KS2 maths — what’s actually being taught
The KS2 maths curriculum has predictable pinch points and a tutor who knows them works through them efficiently. Year 3-4 is largely number fluency: addition and subtraction with regrouping, times tables to 12×12 by end of Year 4, basic fractions, simple multiplication and division. The multiplication tables check (MTC) at the end of Year 4 is a real measure now and pupils who don’t have automatic recall struggle.
Year 5 introduces long multiplication and long division, decimals, percentages, area and perimeter. This is where many pupils first stall — the algorithm for long division especially. Year 6 lifts to algebra, ratio and proportion, the SATs Paper 2 and Paper 3 reasoning question types, and for 11+ pupils, the much harder problem-solving level required for grammar and independent entry.
A good KS2 maths tutor diagnoses where the gap actually sits. Pupils labelled as “weak at fractions” often have a number sense gap dating back to Year 3. Spending six weeks on fraction worksheets without rebuilding the foundation is wasted money. The first session should be a diagnostic — what does the pupil know, what’s automatic, what’s hesitant.
What tutors typically cover
Most listed KS2 maths tutors cover:
- Number and place value to 1,000,000 by Year 6
- Times tables to 12×12 with automaticity
- Long multiplication and long division
- Fractions, decimals, percentages and the conversions between them
- Ratio, proportion, simple algebra (Year 6)

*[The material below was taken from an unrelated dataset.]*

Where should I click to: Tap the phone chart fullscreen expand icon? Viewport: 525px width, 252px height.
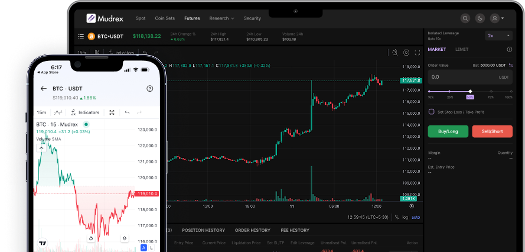(x=112, y=112)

- Geometry, measurement, statistics
- SATs Paper 1 (arithmetic) and Papers 2-3 (reasoning) practice
- 11+ extension work — harder problem-solving, time pressure, reasoning question types
Specialist 11+ tutors will additionally cover verbal and non-verbal reasoning, but if your priority is SATs and consolidation, a generalist KS2 maths tutor at £25-£35/hr is fine.
Where parents waste money
Three common mistakes. First, booking weekly hours without a clear goal. “We just want some general help with maths” rarely produces measurable progress. Define the target: pass the multiplication tables check, hit Year 6 expected standard, get a Greater Depth, prep for Tiffin entry. Goal sets the work. Second, switching tutors every term. Maths progress shows up across two-three months; if you can’t see it after one half-term, that’s signal, but switching after three sessions because the pupil “didn’t click” usually just resets the diagnosis without real cause. Third, overbooking — two or three sessions a week of KS2 tuition for a tired Year 5 produces diminishing returns. One quality hour, with consolidation homework, beats three rushed hours.
Booking, rates and the 5%
Search KS2 maths tutor, filter postcode if in-person matters, filter “online” if not. Three profiles, message specifically (“Year 5 daughter, currently at expected standard, target Greater Depth or 11+ for The Latymer / Sutton Grammar / Tiffin / Westminster Under, weak on fractions and word problems”). Use the free intro call to listen for diagnostic thinking, not just enthusiasm. Lessons run through our scheduler, 24-hour payment hold, 5% commission to us. A £30 hour means £28.50 to the tutor; on Tutorful it’d be £22.50. Cumulative across an academic year of weekly sessions, that gap is over £200 — and it shows up either as a lower rate to you or higher take-home for the tutor, which keeps quality on the platform.